*Exercises*
(1) In the forum post about fine-tuning Qwen2, what value does the code give for num_labels when loading the classification model?
(2) Repeat the forum post about fine-tuning Qwen2 word for word, starting at "I’m training the" and ending at "print(model)".
(3) Pick up the forum post about fine-tuning Qwen2 from where it stops.

I’m training the Qwen2 - 500m for classification now, my dataset is Reddit post. Somehow when fine-tuning, it keeps saying that I’m out of memory for CUDA device. I even use floating point 16-bit but it’s still giving the OOM error
Here is my code for model and trainer
# Load model directly
from transformers import AutoTokenizer, AutoModelForCausalLM, AutoModelForSequenceClassification
from transformers import TrainingArguments
import torch
tokenizer = AutoTokenizer.from_pretrained("Qwen/Qwen2-0.5B")
model = AutoModelForSequenceClassification.from_pretrained("Qwen/Qwen2-0.5B", num_labels=2)
model.half()
print(model)
model.to(device)

*Dataset records*
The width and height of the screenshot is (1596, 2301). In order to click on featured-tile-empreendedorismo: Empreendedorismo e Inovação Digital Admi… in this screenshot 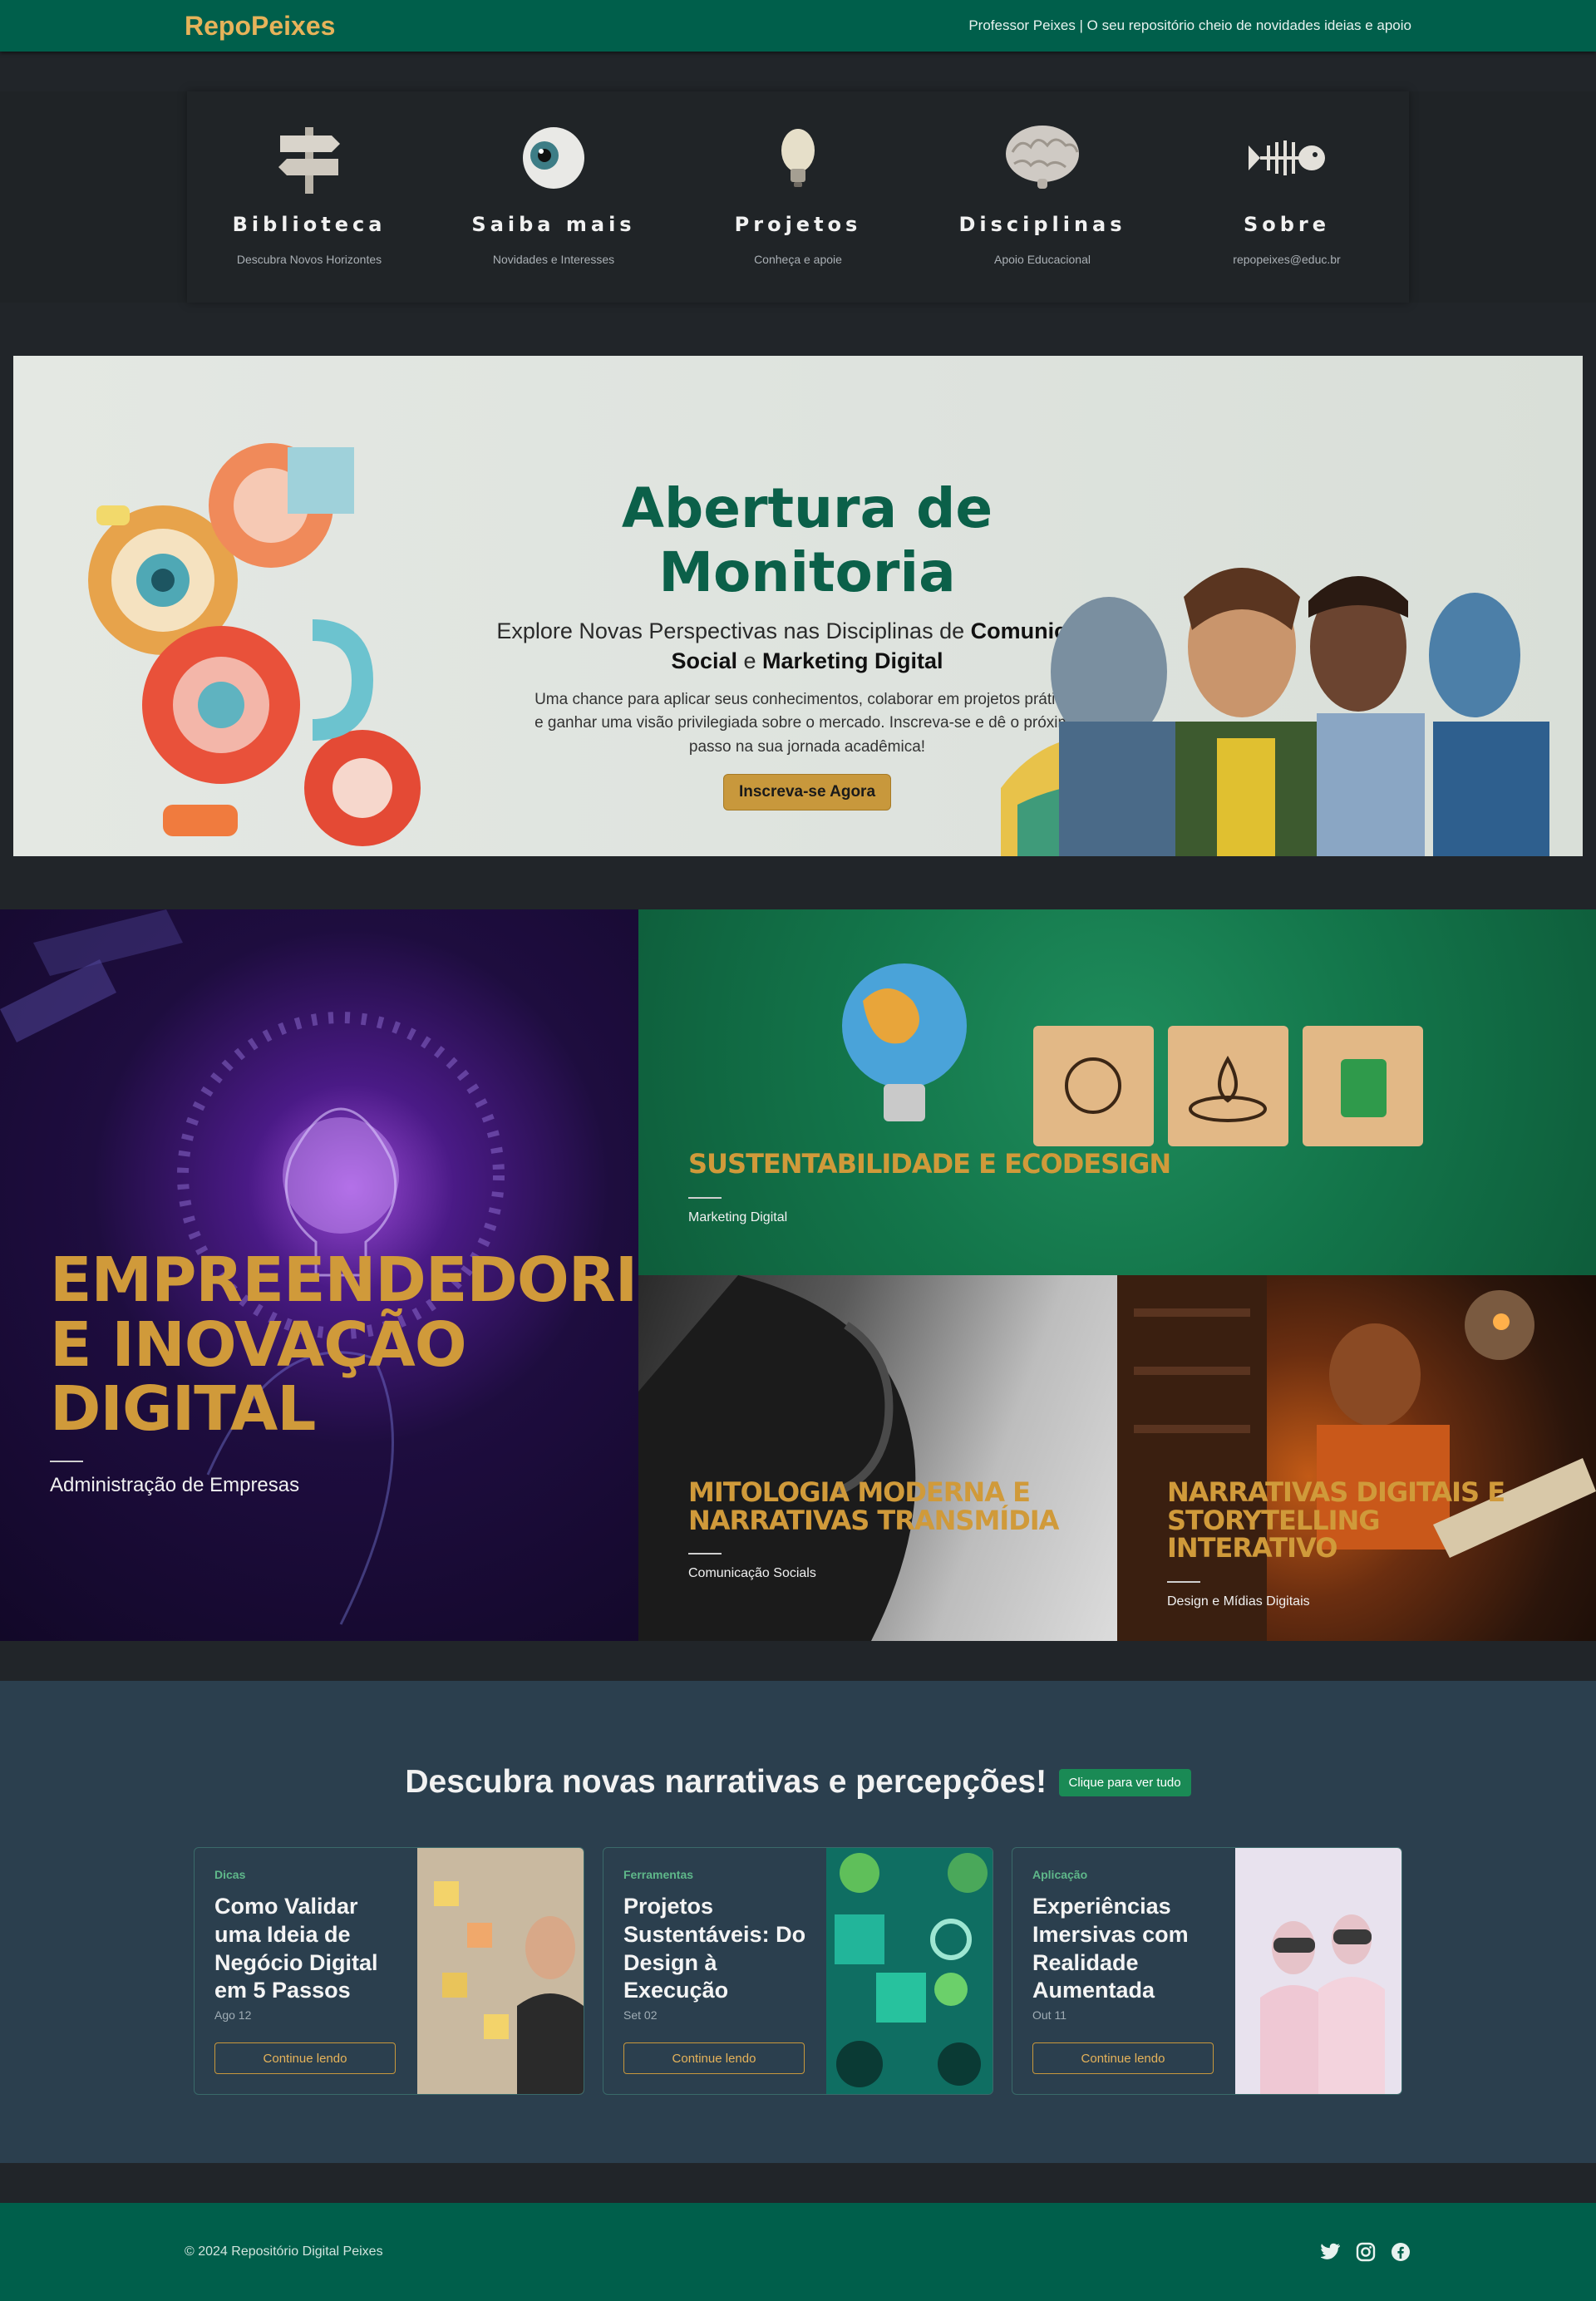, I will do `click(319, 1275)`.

==

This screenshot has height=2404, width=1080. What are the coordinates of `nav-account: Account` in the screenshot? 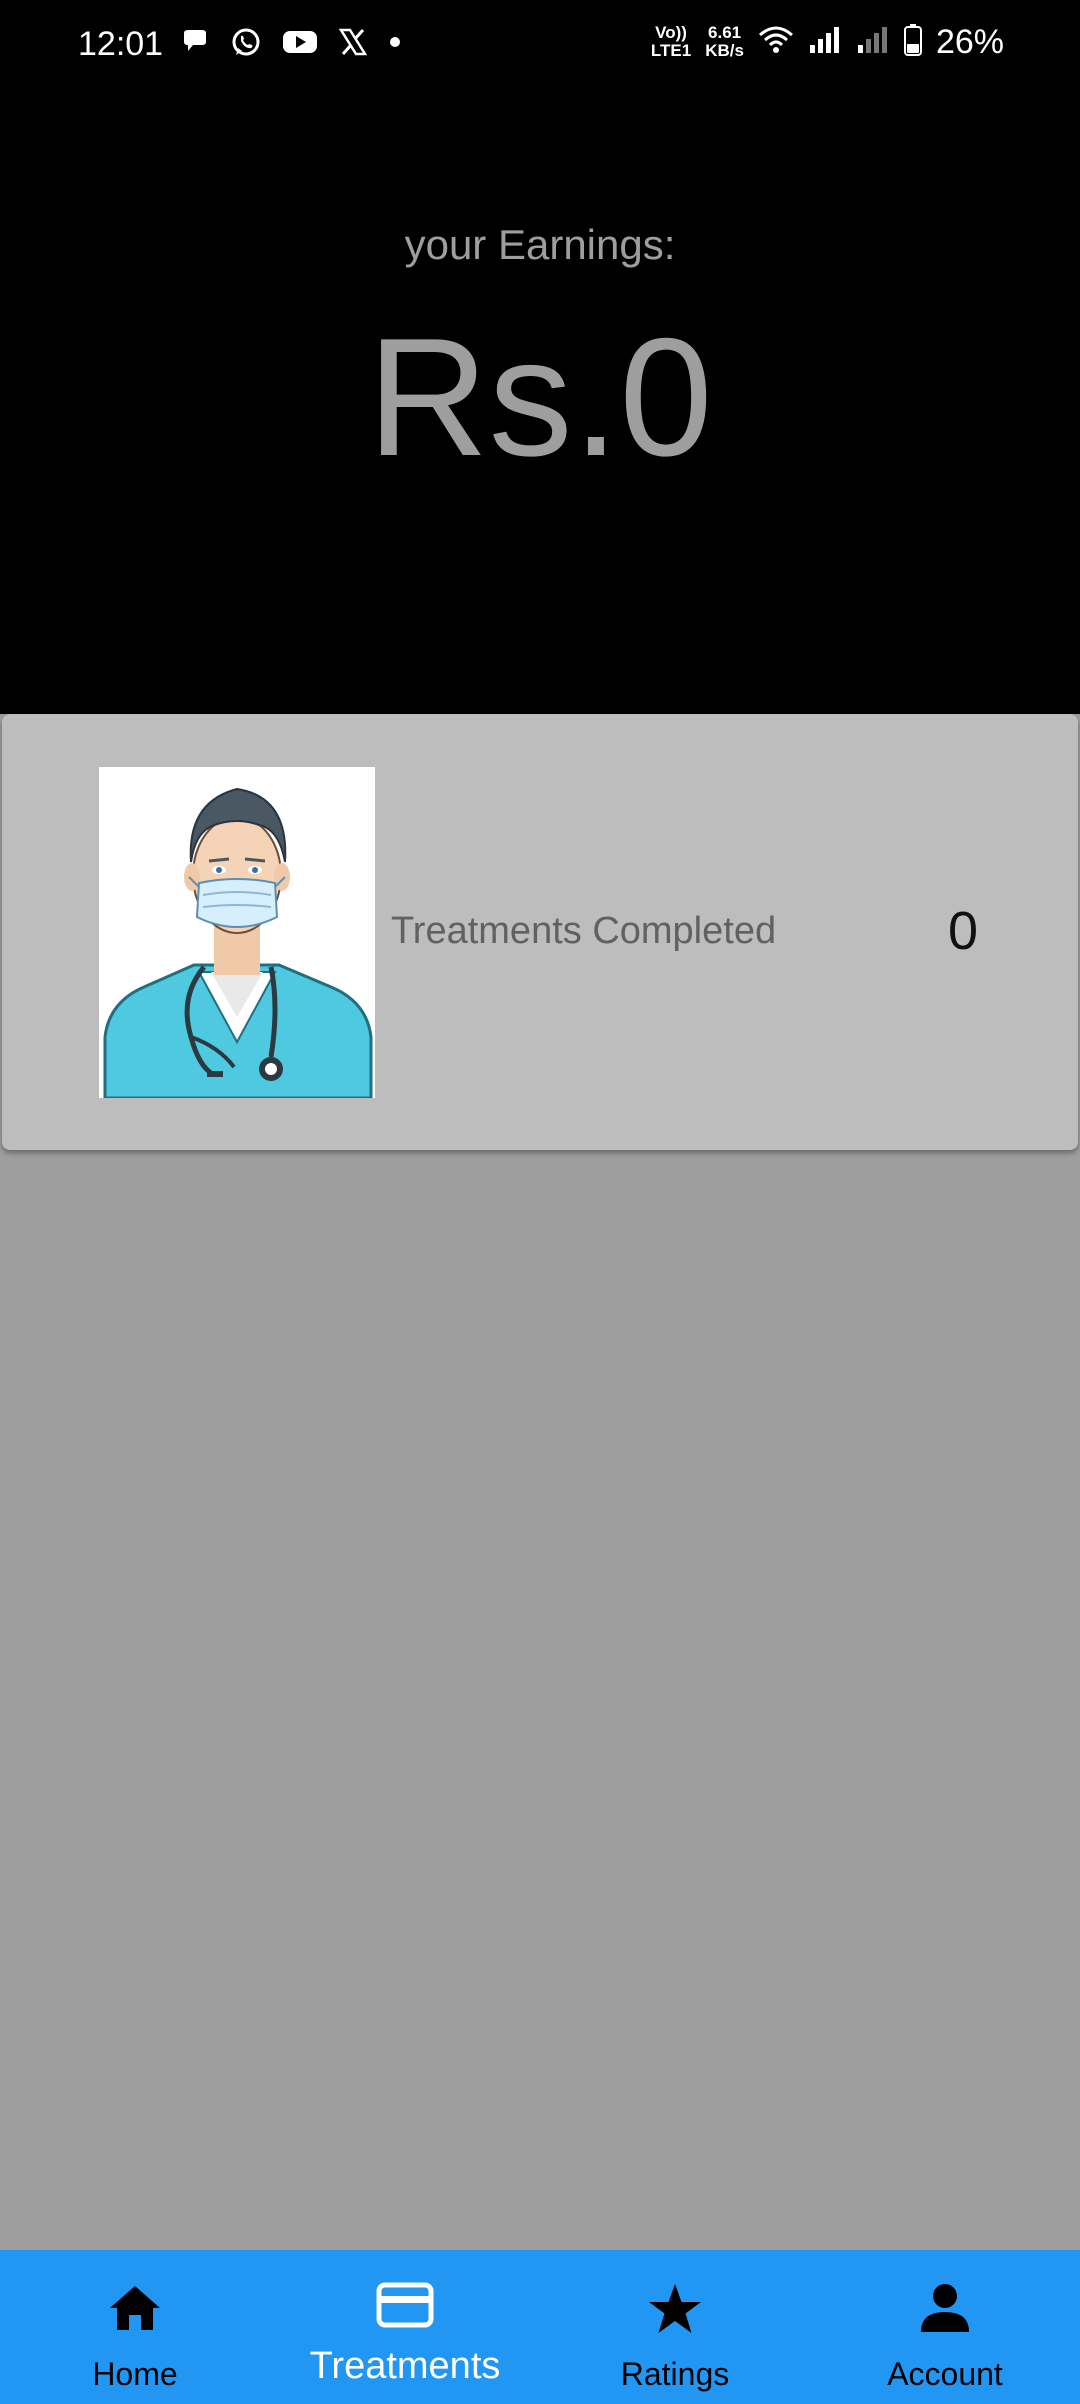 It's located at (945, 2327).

*Answers by item number*
(1) 2

(2)
I’m training the Qwen2 - 500m for classification now, my dataset is Reddit post. Somehow when fine-tuning, it keeps saying that I’m out of memory for CUDA device. I even use floating point 16-bit but it’s still giving the OOM error
Here is my code for model and trainer
# Load model directly
from transformers import AutoTokenizer, AutoModelForCausalLM, AutoModelForSequenceClassification
from transformers import TrainingArguments
import torch
tokenizer = AutoTokenizer.from_pretrained("Qwen/Qwen2-0.5B")
model = AutoModelForSequenceClassification.from_pretrained("Qwen/Qwen2-0.5B", num_labels=2)
model.half()
print(model)

(3)
training_args = TrainingArguments(
output_dir = 'kaggle/input/output_dir',
do_train=True,
do_eval=False,
eval_strategy="epoch",
num_train_epochs = 3,
per_device_train_batch_size = 1,
per_device_eval_batch_size = 1,
warmup_steps = 100,
weight_decay = 0.01,
eval_accumulation_steps = 1
)
trainer = Trainer(
model,
training_args,
train_dataset=train_dataset,
eval_dataset=val_dataset,
tokenizer=tokenizer,
)
trainer.train()
I just use batch size 1 and also eval accumulation steps = 1. The GPU I use is P100 / T4 (two options provided by Kaggle).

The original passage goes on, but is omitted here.